> **WHAT YOU ARE ASKED TO DO**
Return the run of lines below that opens with the line containing "[Shanghai Yixin Chemical Co., Ltd.] (84, 52)" and closes with the line containing "名前 (23, 1399)", keeping each one exact.

> **MATERIAL SHOWN**
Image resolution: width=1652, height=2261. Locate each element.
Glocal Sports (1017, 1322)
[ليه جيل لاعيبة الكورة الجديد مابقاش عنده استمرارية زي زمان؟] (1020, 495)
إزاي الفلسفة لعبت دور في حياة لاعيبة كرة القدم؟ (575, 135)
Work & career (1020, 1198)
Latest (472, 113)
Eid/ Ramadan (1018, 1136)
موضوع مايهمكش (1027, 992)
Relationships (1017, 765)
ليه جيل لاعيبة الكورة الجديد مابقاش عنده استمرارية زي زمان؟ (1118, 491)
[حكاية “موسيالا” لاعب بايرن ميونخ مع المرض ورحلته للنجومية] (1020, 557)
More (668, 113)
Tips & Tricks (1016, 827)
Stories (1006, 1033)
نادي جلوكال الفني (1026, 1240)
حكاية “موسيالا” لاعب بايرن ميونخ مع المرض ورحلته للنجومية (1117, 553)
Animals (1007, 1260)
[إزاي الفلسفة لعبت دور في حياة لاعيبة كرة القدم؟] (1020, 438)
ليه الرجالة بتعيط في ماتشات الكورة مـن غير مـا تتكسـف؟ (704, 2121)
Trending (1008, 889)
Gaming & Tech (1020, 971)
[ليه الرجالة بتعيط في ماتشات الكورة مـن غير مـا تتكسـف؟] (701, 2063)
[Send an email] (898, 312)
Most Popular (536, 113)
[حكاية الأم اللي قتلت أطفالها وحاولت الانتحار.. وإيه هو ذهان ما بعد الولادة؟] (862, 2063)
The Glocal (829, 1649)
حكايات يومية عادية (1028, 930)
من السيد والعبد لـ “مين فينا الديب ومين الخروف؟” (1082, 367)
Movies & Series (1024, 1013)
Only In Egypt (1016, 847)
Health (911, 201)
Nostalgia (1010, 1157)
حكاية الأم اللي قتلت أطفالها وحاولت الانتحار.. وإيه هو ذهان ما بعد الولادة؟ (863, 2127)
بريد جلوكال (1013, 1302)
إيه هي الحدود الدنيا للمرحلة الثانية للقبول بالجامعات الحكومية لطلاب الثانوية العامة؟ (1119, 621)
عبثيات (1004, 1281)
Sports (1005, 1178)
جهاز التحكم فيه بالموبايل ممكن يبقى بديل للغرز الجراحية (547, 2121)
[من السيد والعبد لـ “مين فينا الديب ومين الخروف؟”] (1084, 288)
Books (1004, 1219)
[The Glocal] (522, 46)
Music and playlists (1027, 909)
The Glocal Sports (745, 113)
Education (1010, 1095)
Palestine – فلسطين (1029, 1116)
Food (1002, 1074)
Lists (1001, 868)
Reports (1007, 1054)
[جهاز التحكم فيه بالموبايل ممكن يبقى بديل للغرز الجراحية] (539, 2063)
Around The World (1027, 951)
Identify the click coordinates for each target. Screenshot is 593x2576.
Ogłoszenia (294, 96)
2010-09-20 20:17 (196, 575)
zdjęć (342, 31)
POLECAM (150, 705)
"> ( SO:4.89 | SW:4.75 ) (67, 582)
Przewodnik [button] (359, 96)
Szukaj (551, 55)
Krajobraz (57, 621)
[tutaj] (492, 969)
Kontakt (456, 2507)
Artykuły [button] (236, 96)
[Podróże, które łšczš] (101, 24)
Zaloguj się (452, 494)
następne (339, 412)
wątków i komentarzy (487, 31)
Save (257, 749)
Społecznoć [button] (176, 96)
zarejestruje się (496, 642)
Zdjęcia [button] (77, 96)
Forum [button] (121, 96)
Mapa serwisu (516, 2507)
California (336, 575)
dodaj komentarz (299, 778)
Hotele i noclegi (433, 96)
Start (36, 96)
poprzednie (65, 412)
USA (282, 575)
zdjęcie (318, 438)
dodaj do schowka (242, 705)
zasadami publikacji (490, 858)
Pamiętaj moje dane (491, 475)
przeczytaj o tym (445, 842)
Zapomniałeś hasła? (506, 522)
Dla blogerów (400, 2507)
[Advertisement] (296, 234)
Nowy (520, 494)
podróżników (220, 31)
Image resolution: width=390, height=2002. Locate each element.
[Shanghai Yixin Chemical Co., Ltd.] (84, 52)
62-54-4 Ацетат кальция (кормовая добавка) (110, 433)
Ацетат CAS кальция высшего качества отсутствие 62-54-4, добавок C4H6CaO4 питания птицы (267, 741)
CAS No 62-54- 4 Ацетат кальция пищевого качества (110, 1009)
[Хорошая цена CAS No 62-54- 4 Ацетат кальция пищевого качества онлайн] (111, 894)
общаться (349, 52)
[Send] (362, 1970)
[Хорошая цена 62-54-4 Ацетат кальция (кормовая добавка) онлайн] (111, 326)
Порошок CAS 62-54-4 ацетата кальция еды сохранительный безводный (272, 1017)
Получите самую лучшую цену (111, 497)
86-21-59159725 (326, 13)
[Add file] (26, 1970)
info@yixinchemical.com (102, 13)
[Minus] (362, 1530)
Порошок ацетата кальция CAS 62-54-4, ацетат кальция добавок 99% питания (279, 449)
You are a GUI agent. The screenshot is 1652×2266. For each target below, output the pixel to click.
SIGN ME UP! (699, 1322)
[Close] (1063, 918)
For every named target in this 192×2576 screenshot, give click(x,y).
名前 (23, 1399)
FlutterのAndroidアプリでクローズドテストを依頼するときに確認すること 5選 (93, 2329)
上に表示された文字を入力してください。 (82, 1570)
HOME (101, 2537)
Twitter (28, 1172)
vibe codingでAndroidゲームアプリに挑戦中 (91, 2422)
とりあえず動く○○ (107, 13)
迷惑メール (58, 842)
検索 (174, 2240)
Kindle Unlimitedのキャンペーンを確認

> **RESULT BELOW**
[Shanghai Yixin Chemical Co., Ltd.] (84, 52)
62-54-4 Ацетат кальция (кормовая добавка) (110, 433)
Ацетат CAS кальция высшего качества отсутствие 62-54-4, добавок C4H6CaO4 питания птицы (267, 741)
CAS No 62-54- 4 Ацетат кальция пищевого качества (110, 1009)
[Хорошая цена CAS No 62-54- 4 Ацетат кальция пищевого качества онлайн] (111, 894)
общаться (349, 52)
[Send] (362, 1970)
[Хорошая цена 62-54-4 Ацетат кальция (кормовая добавка) онлайн] (111, 326)
Порошок CAS 62-54-4 ацетата кальция еды сохранительный безводный (272, 1017)
Получите самую лучшую цену (111, 497)
86-21-59159725 (326, 13)
[Add file] (26, 1970)
info@yixinchemical.com (102, 13)
[Minus] (362, 1530)
Порошок ацетата кальция CAS 62-54-4, ацетат кальция добавок 99% питания (279, 449)
You are a GUI agent. The screenshot is 1652×2266. For each target below, output the pixel to click.
SIGN ME UP! (699, 1322)
[Close] (1063, 918)
For every named target in this 192×2576 screenshot, give click(x,y).
名前 (23, 1399)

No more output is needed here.